> _Source excerpt_

════════════════

I find myself less bothered by the "how do you feel?"s now than I was when younger. Up until 14ish, that was probably the second worst thing you could ask, next to "do something [vague/unspecified/creative]." I still don't like the second types of situations, but the first bother me a lot less now. I maaaay have had very detail oriented/nitpicky parents, though.
I can say with relatively strong confidence that INTPs are out for the inner person, not physical attraction. Besides knowing a fair few of them, there have been threads where this discussion has popped up on INTP boards, and people were typically "oh... wait... shoot... we do have bodies, don't we?" I know my sight is so glazed over that, when walking around, I don't think I ever once thought "huh... she's especially pretty" until I was about 19. Even now (I'm 21), I could probably count the number of times it's happened on my fingers.
I think you're mostly right that INFJs have the patience, skill, and character to put up with us... but to be honest, ENFPs win that battle. I have known way more ENFPs than I have INFJs, so maybe that's just it, but I've learned sooo much about dealing with people from the ones I've known throughout my life.
For relationship experiences.... unfortunately, I've only had one, and it was mostly online (though we did visit, of course)... so I'm not sure how much help I can be to you there. It lasted about a year, and the girl was a mostly-incredibly-sweet INFP. I loved the fact that she also thought about ideas, rather than events/people, and the different perspectives were also nice. She taught me that it was possible to stop, focus on it, and actually find the locations in your body where various feelings would settle... as well as making some very good moral arguments concerning watching out for animals and things like that. I still stop and dislike swatting flies just because they're annoying (though I sometimes do it by instinct still), and I'm generally a lot better at seeing peoples' feelings as substantive parts of a problem, when they complain about whatever situation (whereas before, I'd give them some short, easy way to fix it, and lose patience/stop talking to them if they didn't take it and couldn't explain why it was a bad one). She also made some of the most gorgeous music I've ever heard. Her other artistic skills were fantastic as well, but I didn't appreciate them as much... it was more just like "oh... cool. That picture would've been hard to make." These were all things that I loved, though.

════════════════

> _Work to complete_
1. Copy the post about personality types starting at "I can say with" and ending at "throughout my life.", with every "ENFPs" swapped out for "ISFJs".
2. Write the next part of the post about personality types, picking up right after its final sentence.
The entries have no connection to the post about personality types.

> _Data lines_
════════════════

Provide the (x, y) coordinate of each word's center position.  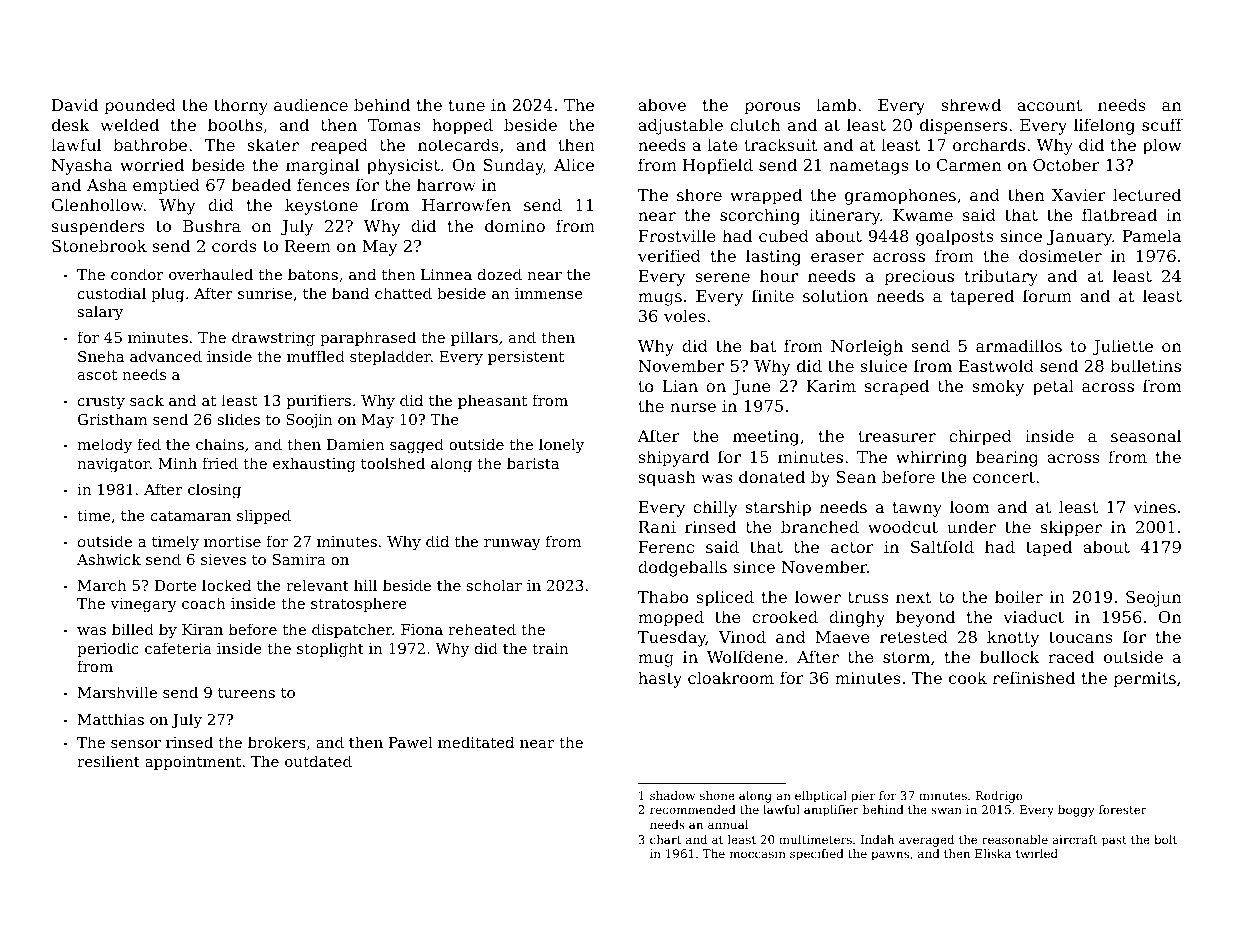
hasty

════════════════

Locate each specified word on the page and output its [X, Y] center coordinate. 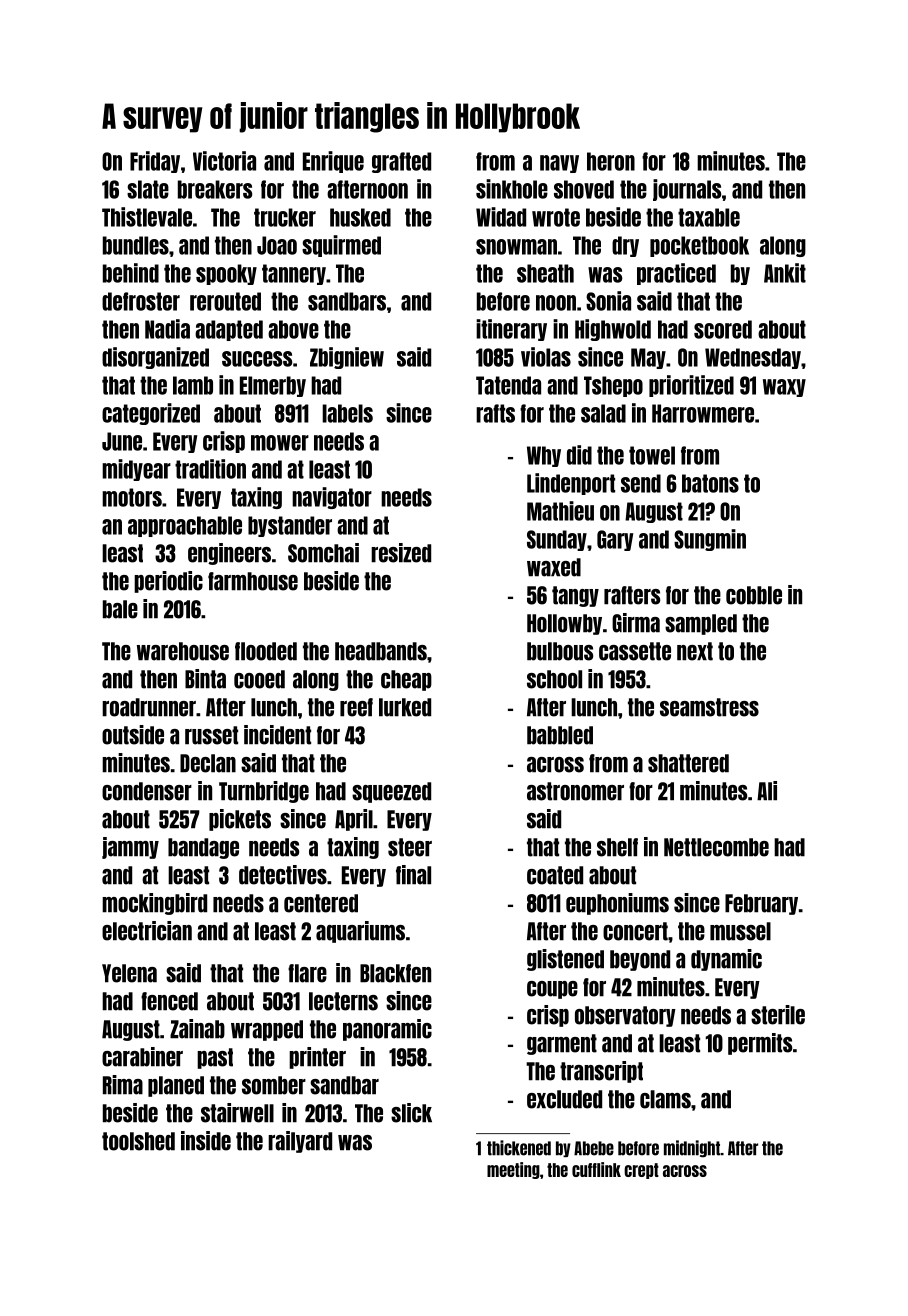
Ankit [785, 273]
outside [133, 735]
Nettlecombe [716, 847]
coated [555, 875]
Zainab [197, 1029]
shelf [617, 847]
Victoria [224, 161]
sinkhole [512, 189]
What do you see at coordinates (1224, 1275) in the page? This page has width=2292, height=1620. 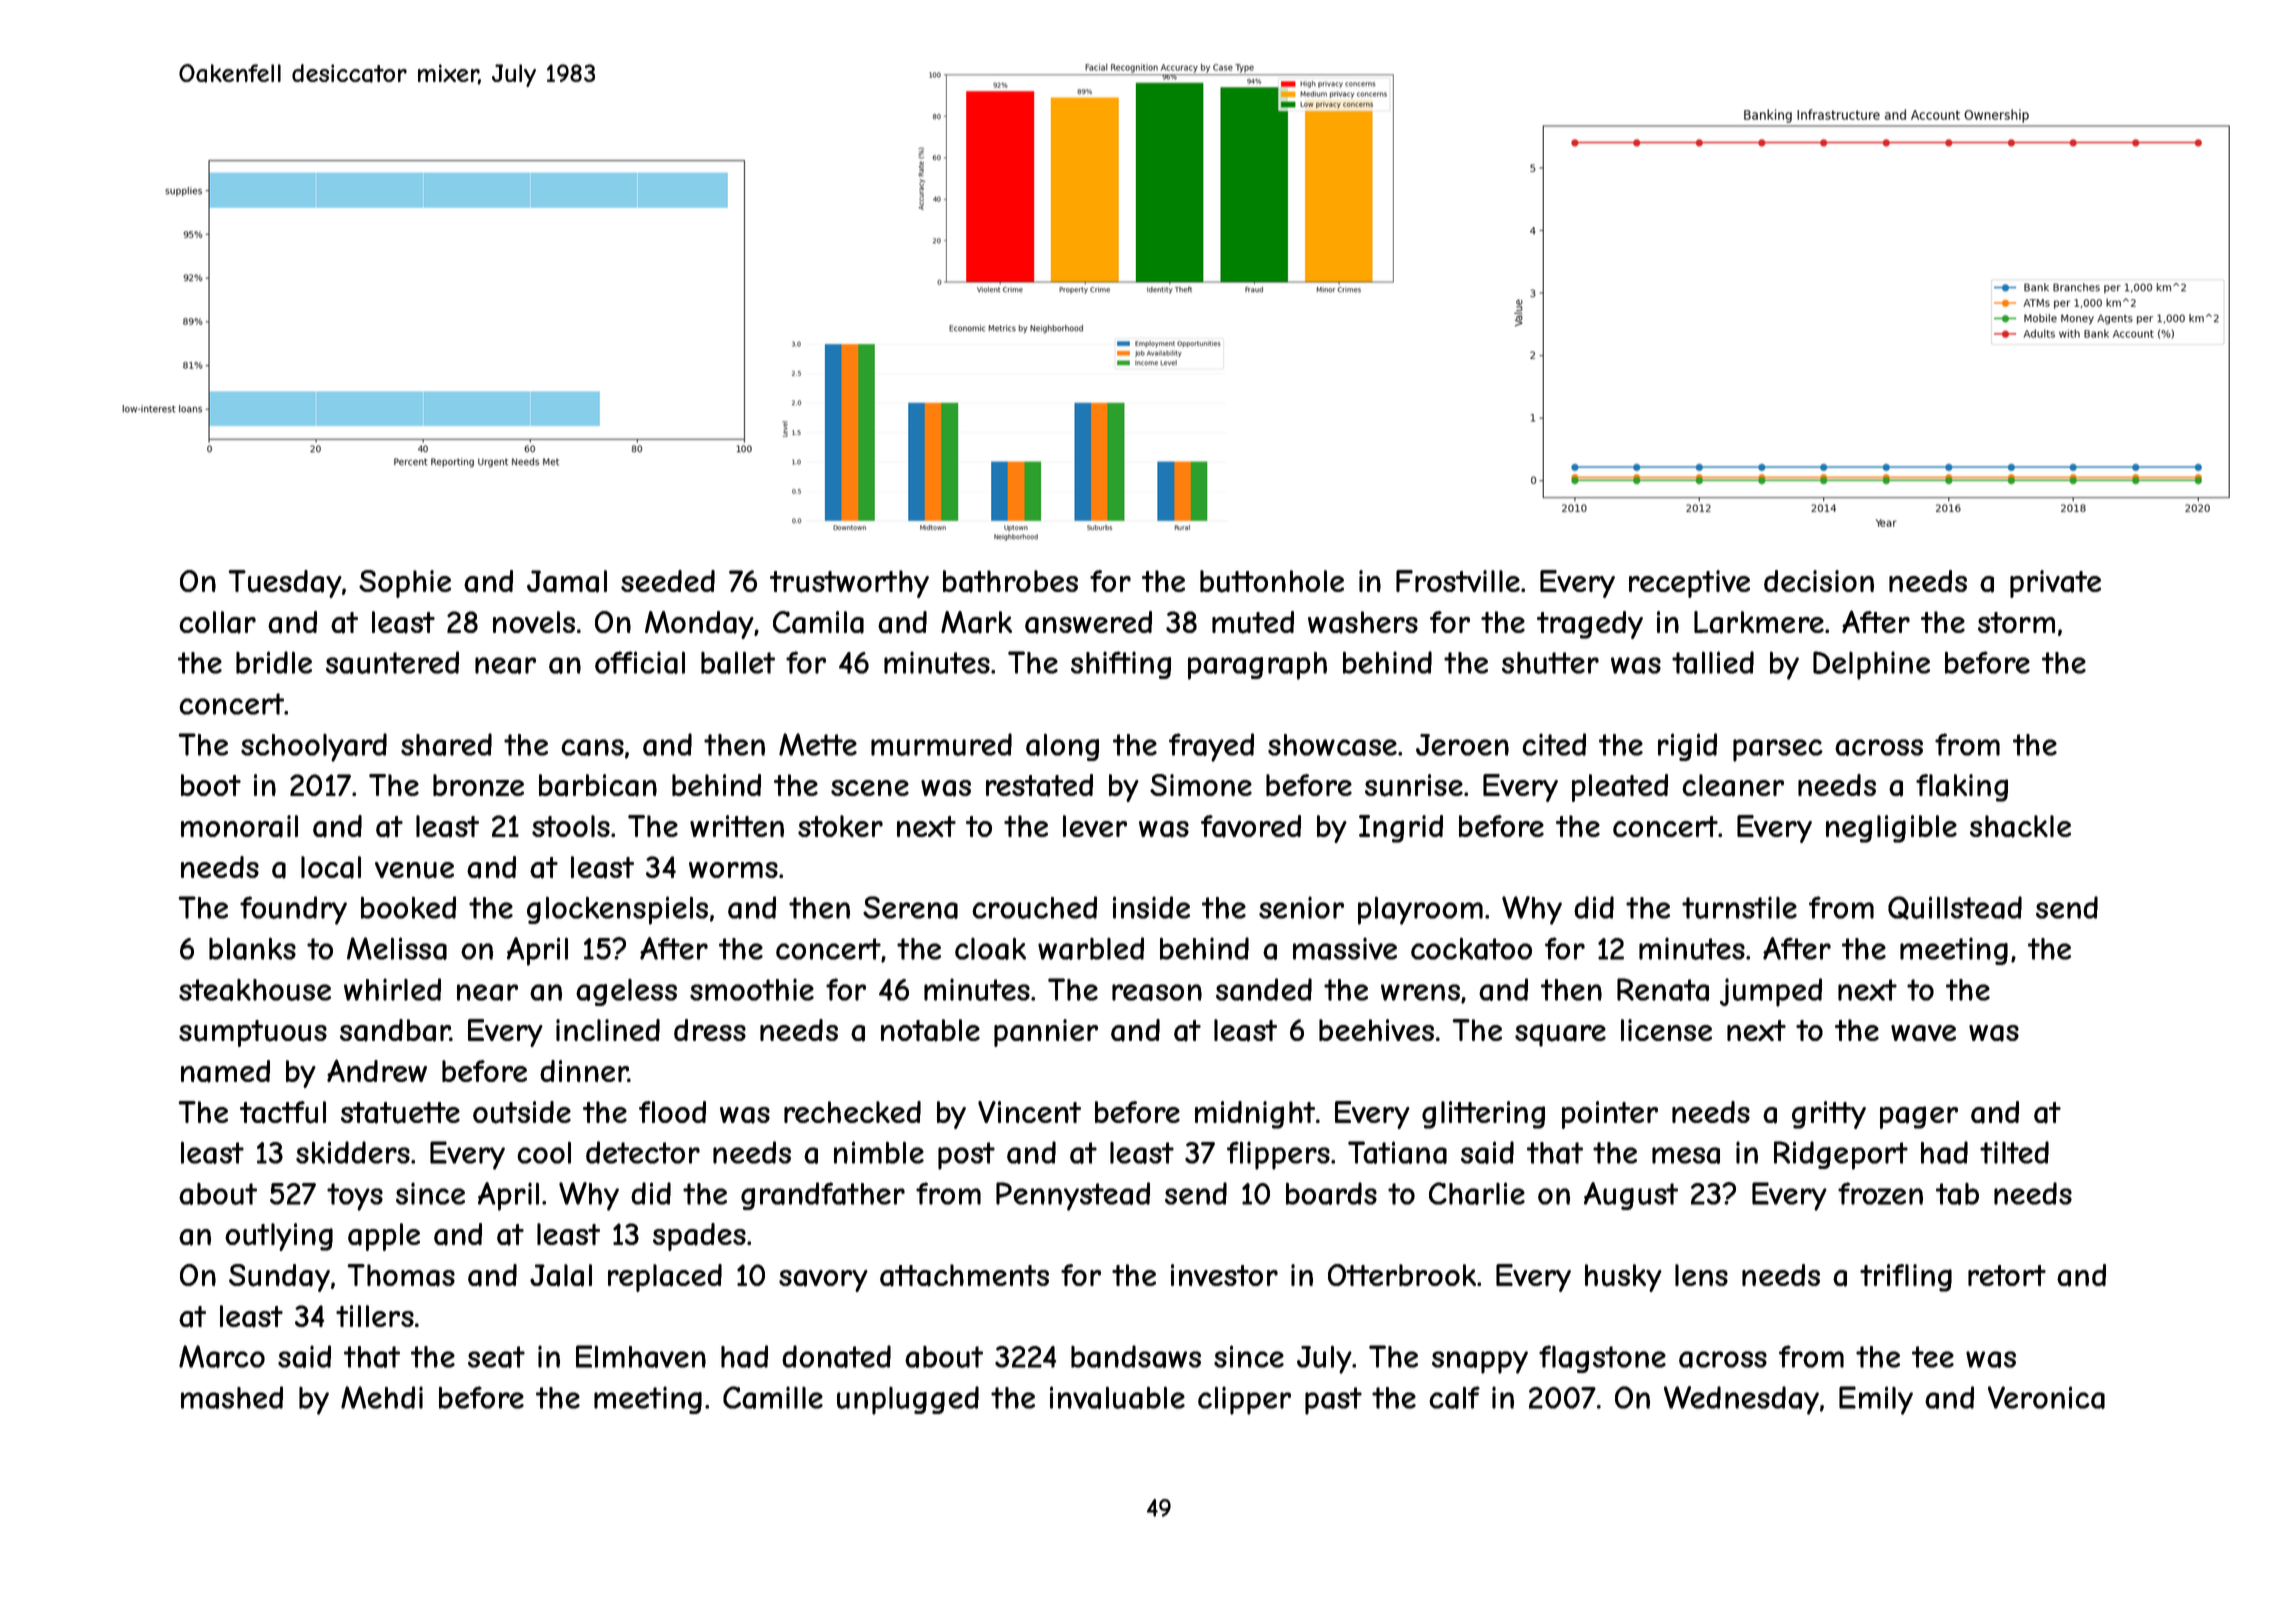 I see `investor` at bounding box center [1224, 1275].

════════════════

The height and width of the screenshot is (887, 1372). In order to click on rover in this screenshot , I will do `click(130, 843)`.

════════════════

> _The replies_
1.
I can say with relatively strong confidence that INTPs are out for the inner person, not physical attraction. Besides knowing a fair few of them, there have been threads where this discussion has popped up on INTP boards, and people were typically "oh... wait... shoot... we do have bodies, don't we?" I know my sight is so glazed over that, when walking around, I don't think I ever once thought "huh... she's especially pretty" until I was about 19. Even now (I'm 21), I could probably count the number of times it's happened on my fingers.
I think you're mostly right that INFJs have the patience, skill, and character to put up with us... but to be honest, ISFJs win that battle. I have known way more ISFJs than I have INFJs, so maybe that's just it, but I've learned sooo much about dealing with people from the ones I've known throughout my life.

2.
The things that I hated were that she was absolutely unable to deal with conflict in a reasonable manner at all, and when we would fight she would accuse me of thinking things that I simply wasn't. But after she would try to tell me I was doing something wrong by thinking whatever I did, I would start to do what she accused me of--which would make her accuse me of something worse still.
A concrete example would be like when I plainly disagreed with her on how to deal with people who wanted her to shave her beard (yes, she had some weird hormone thing and grew a beard if she didn't shave it. I delighted in teasing her about it, hehe). A friend asked her to shave it for a party he was having, and she was very "it isn't fair that people should hate me for something I can't control. I did it anyway, but I should have just forced them to deal with it. It's their own fault for having the prejudices that make them uncomfortable in the first place." I told her that, while I agreed people were at moral fault for insisting on something like that, her response for dealing with it was extremely dangerous, based on shared religious beliefs which we had. She tells me she couldn't believe I thought what they were doing was ok, and then proceeds to tell me that while my religious arguments are usually quite strong, that one was incredibly stupid (with no explanation as to why). Then I would start saying childishly-mean things, and she'd tell me I don't respect her as a person. Then a lot of my respect for her would die, and she'd compare me to the other 'cruel' people who wanted to change something inherent about her body. I never did dislike her body, but there was definitely a marked turn in my mind where I wanted to be kind of nasty, after that.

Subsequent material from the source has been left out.